Примечательнейшие разговоры. Оказывается, после спектакля она поехала к знакомым, просто так, посидеть. Поздно вернулась домой, не могла заснуть и читала часов до 6 утра. Ужасная какая-то пустота, одиночество. Очевидно, нервы. И вчера тоже весь день сидела дома, только утром ходила в театр — не все корзины захватили вечером, надо было забрать. А потом сидела дома — читала, одна. Плакала. Забилась в уголок дивана и плакала. Одиночество.
«Вот я одна, и никого нет со мной. Мне 26 лет, почти 27. Ну вот, еще ну три года. Ну, там расцвет, не расцвет, но что-то такое. Раньше было всё возрастанье, всё как-то новое. Ну и вот через три года это должно закончиться, что тогда? До 18 [часов] ужасно много передумала. Конечно, брала плохое.
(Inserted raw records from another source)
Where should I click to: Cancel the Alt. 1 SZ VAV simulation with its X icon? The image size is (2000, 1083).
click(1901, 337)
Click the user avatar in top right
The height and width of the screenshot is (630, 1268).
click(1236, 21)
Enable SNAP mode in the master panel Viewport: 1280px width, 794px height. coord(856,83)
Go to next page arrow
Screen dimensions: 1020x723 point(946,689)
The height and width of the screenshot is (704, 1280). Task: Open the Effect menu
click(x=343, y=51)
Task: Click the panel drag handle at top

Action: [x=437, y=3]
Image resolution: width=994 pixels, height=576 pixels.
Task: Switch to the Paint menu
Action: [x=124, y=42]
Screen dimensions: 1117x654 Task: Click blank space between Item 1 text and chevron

Что вот если нет балета — что тогда. Ничего и никого нет, одна, без близкого, задушевного. И с семьей как-то не то всё. Я всё для мамы и папы какой-то ребенок. Может быть, я и сама виновата, дичусь, отталкиваю людей. Но вот вокруг меня никого нет, я одна. Всё это внешнее, вся эта оранжерея, всё — после спектакля, я сама — я совершенно одна. Вся эта комната в цветах мне кажется настоящей могилой… Всё это нервы, я очень перенервничала. Вся жизнь у меня складывается несчастливая. Я всегда одна…»
Показала подарки — миниатюрная фарфоровая фигурка (она нашла ее в одной из корзин) — на стуле сидит девочка в кружевах — очень хорошая штучка. Потом, вместе с небольшим тщательно завернутым букетом — лебедь с запиской: любимому лебедю от — имена.
Сегодня, говорит, настроение расходится.
27 октября 1936 года
Я прошел к ней в комнату, пока она мыла виноград и яблоки.
Г. С. танцует 12-го утром «Щелкунчика», а 16-го, как она сказала, «Фонтанчик». Убивалась, что очень толстая, пополнела. Ну, конечно, спустит за сезон, но только худющей больше не будет. «Года», — сказала она серьезно…
Хочет как следует отделать «Красную»[37] — в «Лебедином». Хочет попробовать «Дон Кихот» и «Эсмеральду».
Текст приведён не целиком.